Introduction
技術固有の感度によって制限され、臨床診断、磁気共鳴イメージング(MRI)の重要性の高まりは、新規ガドリニウムベースの造影剤(GBCAs)1の開発の研究の急速な成長をもたらしました。 GBCAsは、画像品質を改善するために投与される分子であり、それらは、典型的には、多座配位子に配位価のガドリニウムイオン(Gdの3+)の化学構造を有します。非キレートのGd 3+は有毒であるように、この複合体形成は極めて重要です。それは、腎疾患または障害2と一部の患者における腎性全身性線維症の発症に関与しています。その結果、水性の遊離イオンを検出することがGBCAsの安全性を確保することに尽力しています。 GBCAソリューションの非キレート化のGd 3+の存在は、多くの場合、リガンドとイオン、複合体の解離、またはdisplacemen間の不完全な反応の結果であります他の生物学的金属カチオン3によってトン。
現在のGd 3+、汎用性および適用4の観点で最も高いクロマトグラフィーおよび/または分析のランクに依存するそれらの存在を決定するために使用されるいくつかの技術のうち。それらの長所の中でも、高感度および精度、(リストを、複数のGd 3+複合体の同時定量(ヒト血清5、尿及び毛髪6、廃水7、及び造影剤配合物8を含む) は 、種々のサンプルマトリックスを分析する能力であります研究の2013年前にはTelgmann ら )4により包括的なレビューに記載されています。唯一の欠点は、これらの方法のいくつかは、いくつかの研究室がアクセス権を持っていないかもしれません(そのような誘導結合プラズマ質量分析など)計測器4を必要とすることです。研究や概念実証レベルでの新たなGBCA発見の文脈の中で、ARelativelyより、便利で迅速、かつ費用対効果の高い分光ベースの方法は、(例えば、UV-可視吸収または蛍光のような)価値のある代替物として機能することができます。心の中でこれらのアプリケーションでは、水のGd 3+のための蛍光アプタマーベースのセンサは9を開発しました。

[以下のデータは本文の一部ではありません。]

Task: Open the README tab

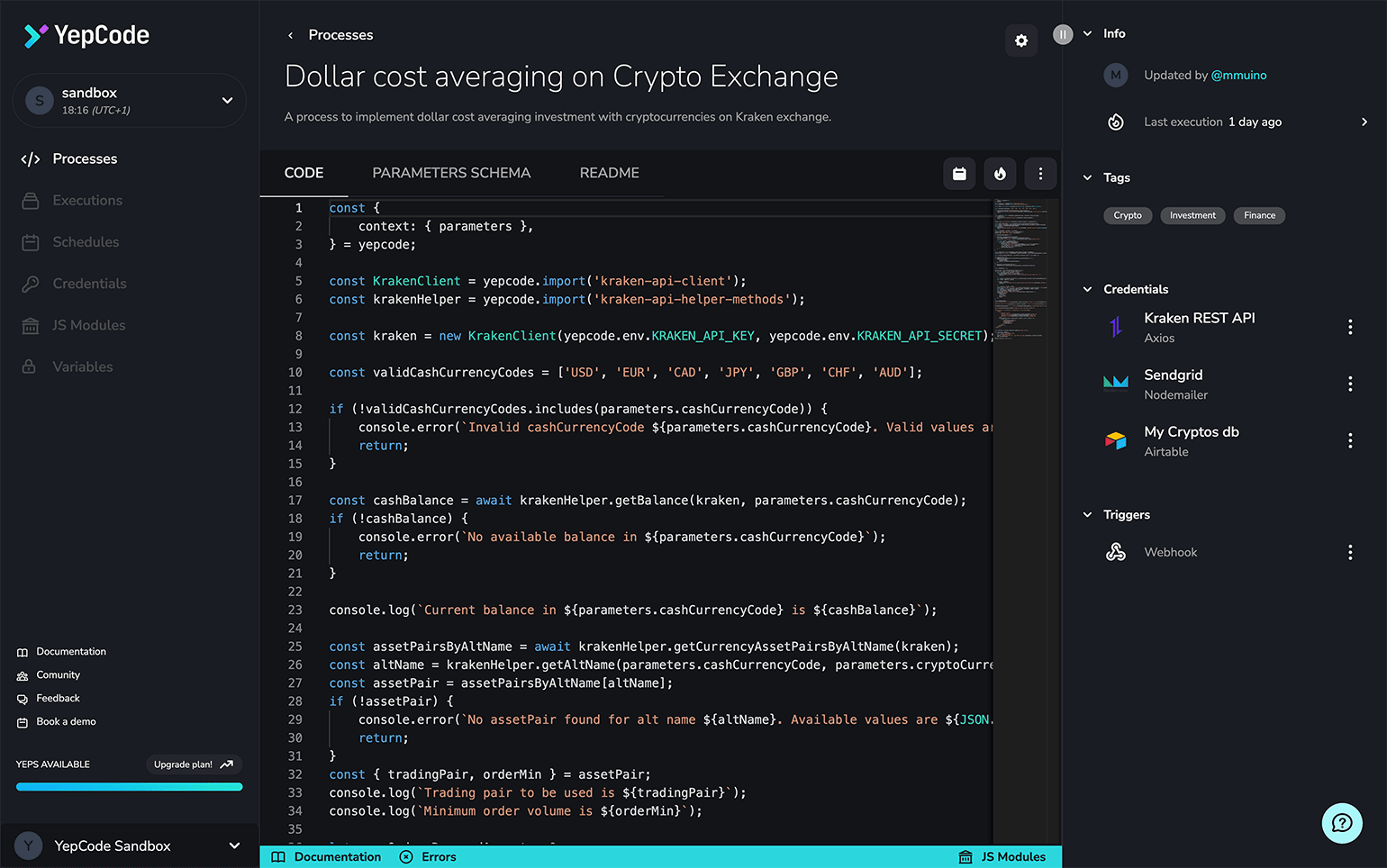Action: pyautogui.click(x=609, y=173)
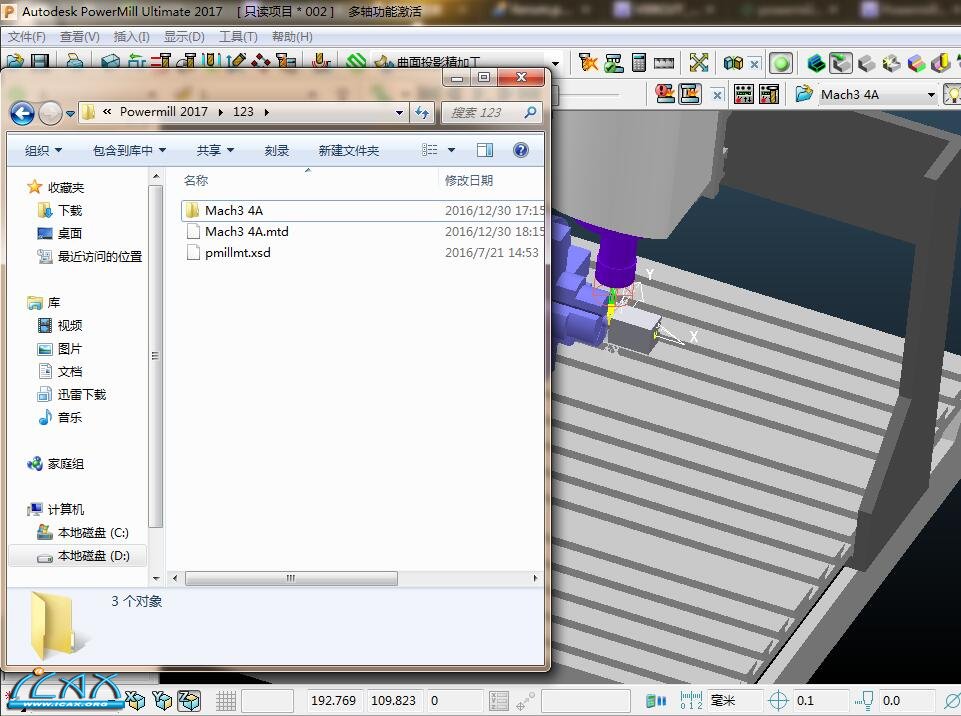Toggle the selected shaded cube view icon

841,64
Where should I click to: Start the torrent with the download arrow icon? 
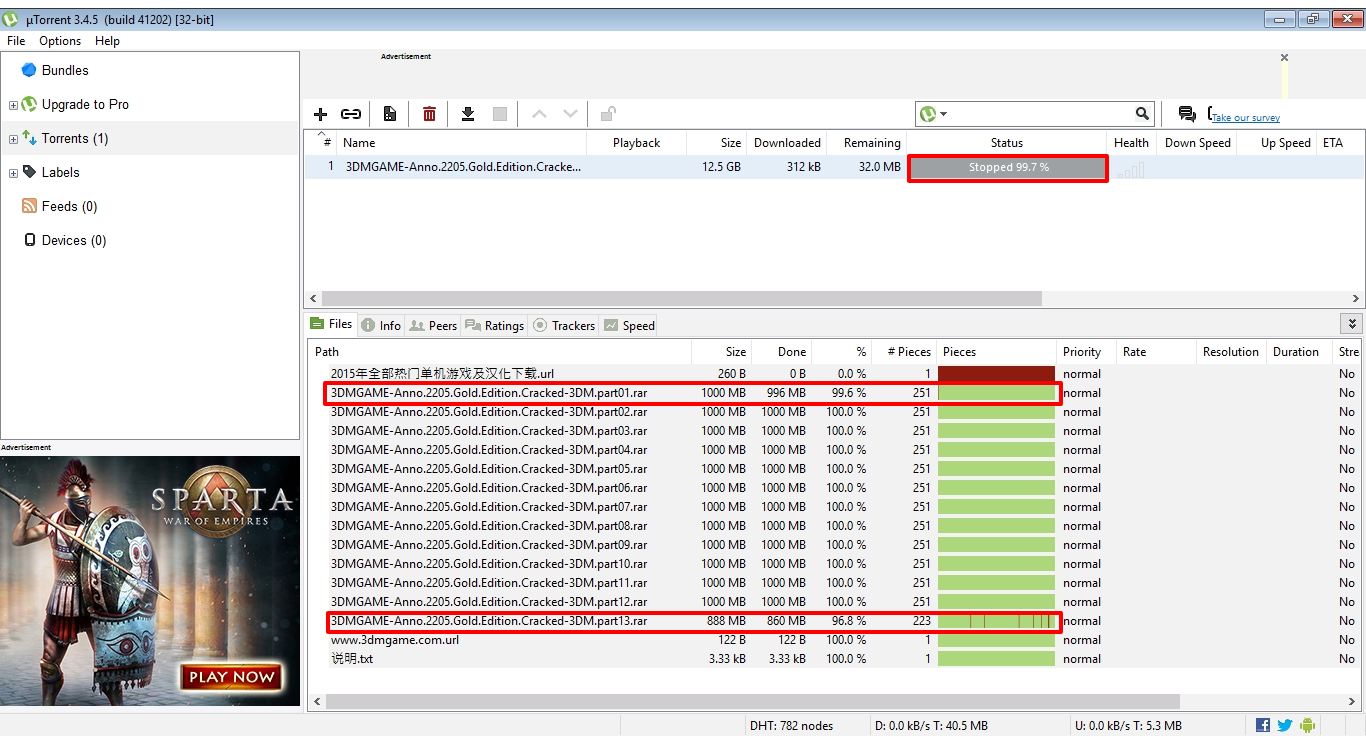coord(467,114)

アプタマー(GD-アプタマー)が指数関数的濃縮(SELEX)9によるリガンドの系統的進化の過程を経て単離した塩基の特定の配列を有する44塩基長の一本鎖DNA分子です。蛍光センサーにアプタマーを適応させるために、フルオロフォアは、その後13相補的塩基( 図1)を介して急冷ストランド(QS)とハイブリダイズされた鎖の5 '末端に結合しています。 QSは、3 '末端ダーククエンチャー分子でタグ付けされています。 Gd 3+の非存在下では、1からなるセンサ(GD-センサー):それぞれのGd-アプタマーとQSの2モル比は、最小の蛍光発光によるTを有していますクエンチャーへのフルオロフォアからOエネルギー移動。水性のGd 3+を添加すると、蛍光発光の増加をもたらす、のGd-アプタマーからQSを置換します。

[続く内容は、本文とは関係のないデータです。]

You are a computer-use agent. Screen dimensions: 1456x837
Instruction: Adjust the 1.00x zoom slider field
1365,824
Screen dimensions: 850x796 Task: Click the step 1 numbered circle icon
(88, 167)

フルオレセイン(蛍光団)とダブシルでタグ付けされた13塩基長の消光ストランド(QS)でタグ付けされた44塩基長のアプタマー(GD-アプタマー)(ダーククエンチャー)で構成され 、図1 のセンサ(GD-センサー) 。非キレート化のGd 3+の非存在下では、センサの蛍光は最小です。 Gd 3+を添加し、QSの変位が発生し、蛍光発光の増加が観察されます。 この図の拡大版をご覧になるにはこちらをクリックしてください。

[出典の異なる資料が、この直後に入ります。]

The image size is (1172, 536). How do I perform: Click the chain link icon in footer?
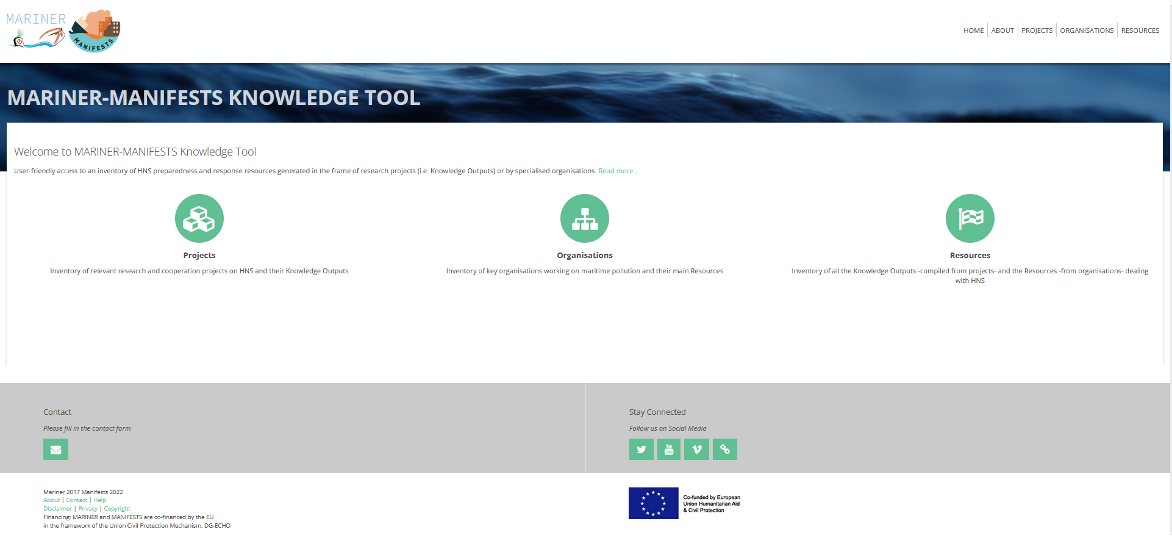(725, 450)
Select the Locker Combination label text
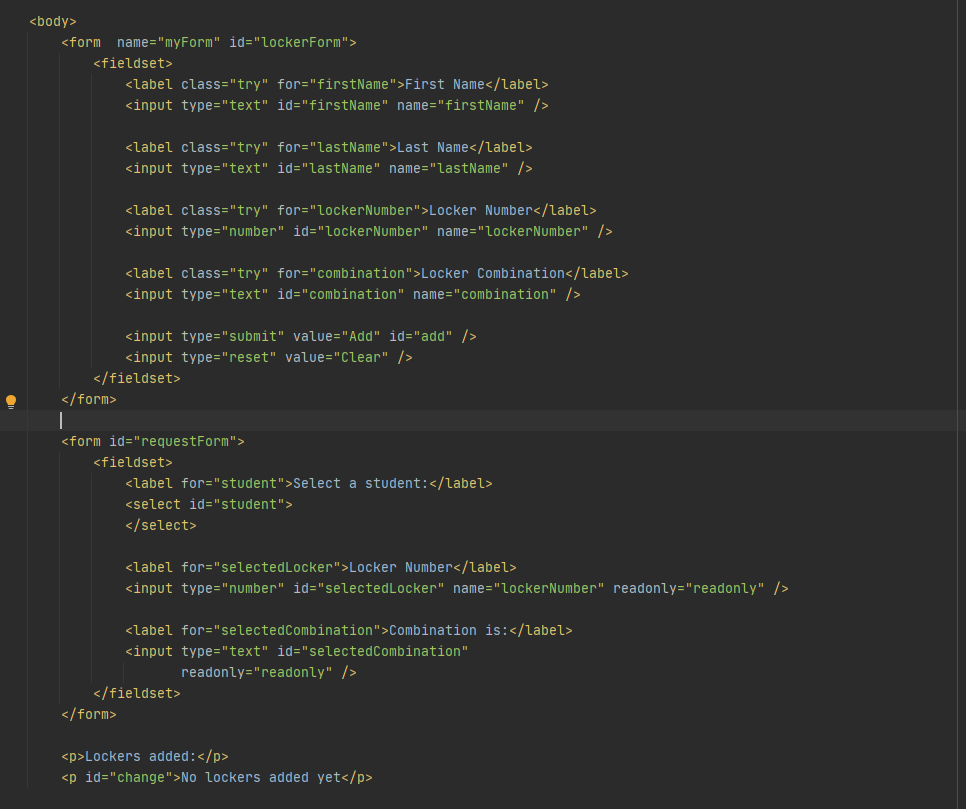The height and width of the screenshot is (809, 966). coord(490,273)
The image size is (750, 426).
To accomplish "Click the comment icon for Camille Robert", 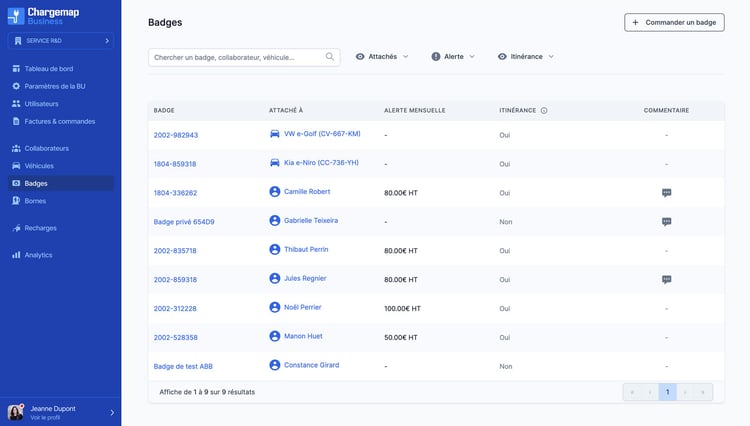I will click(666, 192).
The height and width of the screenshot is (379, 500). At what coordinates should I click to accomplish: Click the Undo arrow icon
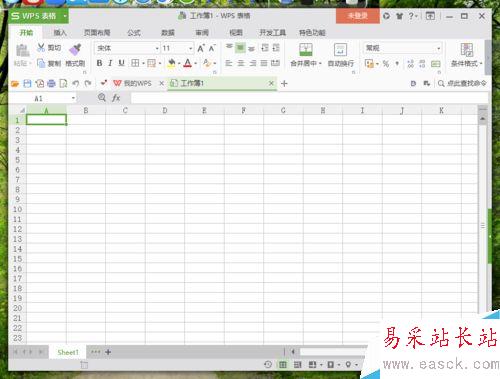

検出のための1つの一般的に使用される分光ベースの方法は、現在ではあり水性のGd 3+をる。このアッセイは、イオン10にキレート化時に433から573 nmの最大吸収波長のシフトを起こす分子キシレノールオレンジを使用しています。これら二つの吸光度最大値の比率は、非キレート化のGd 3+の量を定量するために使用することができます。 2つの方法は、標的選択性、定量の線形範囲は、検出様式(例えば、pH及び使用する緩衝液の組成など)は、異なる反応条件を有するようにアプタマーセンサーは、キシレノールオレンジアッセイに代わるもの(これも相補的であってもよい)であります9。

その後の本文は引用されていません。